Foreign Bodies, written by Paul Collins

I insert my fingers into her mouth,
to check if her airways are clear –
so that all this breathing can begin.
Her lips seal around them tightly,
absorbing them like some foreign tongue
for the curious language of sighs, that ensures.

I drift to the canals of her ears,
where I fill them with coarse, English words
that barge through their depths like a syringe –
to clear all belief in a way back,
as they summon their inner drums to beat.
Marchons, marchons, she seems to sing.

I lodge myself within the safe-haven of her hair,
surrendering each eye like a passport,
to a perfume that declares jurisdiction
over the lining of my lungs,
drawing in my diaphragm with colours
that dazzle me with choking desire.

I lift myself up to look into her eyes,
searching desperately for irritations.
Her eyelids open wide like an EU border
and she blinks at me once for yes.
I check the status of her breasts
and she bathes my eyes in their unclasping.
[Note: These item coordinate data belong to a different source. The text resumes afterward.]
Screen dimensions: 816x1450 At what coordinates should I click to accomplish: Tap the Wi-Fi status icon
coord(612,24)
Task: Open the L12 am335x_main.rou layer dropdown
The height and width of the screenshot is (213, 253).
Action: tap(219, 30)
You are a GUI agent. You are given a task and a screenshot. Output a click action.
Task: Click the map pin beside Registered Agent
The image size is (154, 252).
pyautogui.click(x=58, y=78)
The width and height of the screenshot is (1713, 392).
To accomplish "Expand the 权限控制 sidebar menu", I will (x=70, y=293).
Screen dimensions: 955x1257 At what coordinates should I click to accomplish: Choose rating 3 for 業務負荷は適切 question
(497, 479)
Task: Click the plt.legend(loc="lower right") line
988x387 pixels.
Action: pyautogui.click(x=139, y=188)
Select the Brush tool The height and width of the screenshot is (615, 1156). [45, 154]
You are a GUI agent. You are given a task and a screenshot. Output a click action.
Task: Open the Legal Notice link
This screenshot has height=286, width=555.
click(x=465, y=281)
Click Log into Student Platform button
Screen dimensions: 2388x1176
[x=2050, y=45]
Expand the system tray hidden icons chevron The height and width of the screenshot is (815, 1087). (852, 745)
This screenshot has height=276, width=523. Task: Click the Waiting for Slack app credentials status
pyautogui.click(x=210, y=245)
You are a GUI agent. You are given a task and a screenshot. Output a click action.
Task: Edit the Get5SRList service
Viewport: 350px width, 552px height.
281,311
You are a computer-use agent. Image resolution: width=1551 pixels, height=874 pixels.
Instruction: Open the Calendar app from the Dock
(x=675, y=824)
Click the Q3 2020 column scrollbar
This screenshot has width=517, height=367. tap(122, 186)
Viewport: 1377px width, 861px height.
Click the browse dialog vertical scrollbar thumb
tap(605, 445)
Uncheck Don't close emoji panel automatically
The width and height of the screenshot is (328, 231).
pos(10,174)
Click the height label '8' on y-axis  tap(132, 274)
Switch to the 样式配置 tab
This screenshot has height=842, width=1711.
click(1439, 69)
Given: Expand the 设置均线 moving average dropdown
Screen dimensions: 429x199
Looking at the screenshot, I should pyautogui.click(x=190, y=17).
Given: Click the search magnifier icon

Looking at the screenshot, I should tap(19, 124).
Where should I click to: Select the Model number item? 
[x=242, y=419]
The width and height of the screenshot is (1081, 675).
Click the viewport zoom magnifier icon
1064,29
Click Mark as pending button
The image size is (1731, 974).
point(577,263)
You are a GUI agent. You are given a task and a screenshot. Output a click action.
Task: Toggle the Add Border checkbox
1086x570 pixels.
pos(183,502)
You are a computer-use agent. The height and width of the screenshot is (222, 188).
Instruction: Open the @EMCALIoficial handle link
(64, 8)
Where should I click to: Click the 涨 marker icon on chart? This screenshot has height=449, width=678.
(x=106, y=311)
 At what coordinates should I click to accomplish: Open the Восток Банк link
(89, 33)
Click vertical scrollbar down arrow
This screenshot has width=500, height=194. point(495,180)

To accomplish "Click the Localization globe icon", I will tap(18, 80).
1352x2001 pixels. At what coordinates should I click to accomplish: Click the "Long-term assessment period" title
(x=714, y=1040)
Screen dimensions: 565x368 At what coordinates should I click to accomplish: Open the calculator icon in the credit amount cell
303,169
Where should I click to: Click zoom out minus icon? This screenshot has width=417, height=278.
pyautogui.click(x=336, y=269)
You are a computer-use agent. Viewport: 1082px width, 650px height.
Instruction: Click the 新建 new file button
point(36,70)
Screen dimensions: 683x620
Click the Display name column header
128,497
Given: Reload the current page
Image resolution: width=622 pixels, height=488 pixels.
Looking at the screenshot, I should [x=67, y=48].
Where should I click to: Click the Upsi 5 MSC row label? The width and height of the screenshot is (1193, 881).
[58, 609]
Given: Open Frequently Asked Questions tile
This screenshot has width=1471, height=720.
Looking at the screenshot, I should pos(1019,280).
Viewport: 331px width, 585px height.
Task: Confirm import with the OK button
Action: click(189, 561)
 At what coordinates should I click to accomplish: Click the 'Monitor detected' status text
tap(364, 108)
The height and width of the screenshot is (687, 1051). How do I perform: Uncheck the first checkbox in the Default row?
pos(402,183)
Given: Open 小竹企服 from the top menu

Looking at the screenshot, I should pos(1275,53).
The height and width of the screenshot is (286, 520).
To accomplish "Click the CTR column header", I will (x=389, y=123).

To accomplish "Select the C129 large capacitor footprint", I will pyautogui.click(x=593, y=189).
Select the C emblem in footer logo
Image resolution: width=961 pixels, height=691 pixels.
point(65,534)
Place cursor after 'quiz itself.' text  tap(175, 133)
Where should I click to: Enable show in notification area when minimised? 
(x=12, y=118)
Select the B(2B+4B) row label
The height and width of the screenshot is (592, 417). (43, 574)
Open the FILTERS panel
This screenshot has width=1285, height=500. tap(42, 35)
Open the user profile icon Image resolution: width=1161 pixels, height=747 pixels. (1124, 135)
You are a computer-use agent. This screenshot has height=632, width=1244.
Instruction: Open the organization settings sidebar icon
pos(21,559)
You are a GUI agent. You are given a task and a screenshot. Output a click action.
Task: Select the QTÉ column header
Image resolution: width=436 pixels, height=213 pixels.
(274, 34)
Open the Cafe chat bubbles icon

She languishes on the bed, odalisque-like,
as her eyes migrate south with the swallows,
guiding me to the place of worship.
I remove the remaining obstructions and descend,
gently swabbing her soreness with my lips.
as her thighs pinch my head like tweezers.

I stick out my tongue and say ‘ah’
and she welcomes it like a lollipop stick,
pressing herself against it stubbornly,
whilst her hips wriggle lithely in my palms.
My cocooned ears just making out her own ‘ahs’
as she whispers back the message, like téléphone Arab.

Then she extracts me with a tug of my hair
and pierces me with eyes like brochettes.
“Penetrate me” she insists,
in an accent, thick with longing.
And so we assume the position,
that turns missionaries into converts.

It’s here where the nub is finally found,
amongst all the tapping of veins and piercing of folds,
until our fluids finally merge like seas that meet
and our two foreign bodies collapse
into the space between walls,
where only wildflowers grow.

Allahu akbar, I cry.

Paul Collins

I’m a middle-aged-Londoner-Brexit-refugee residing in Lyon, France.

Poetry is currently just a hobby I fit around other things, but it has become an important creative outlet for me. My aim is to one day be published.

I simply want to write poetry that I’ve not seen before. To that end, I want my poems to be disruptive and provocative. I like to write about two things at once, because it forces me to use words in unusual/unexpected ways.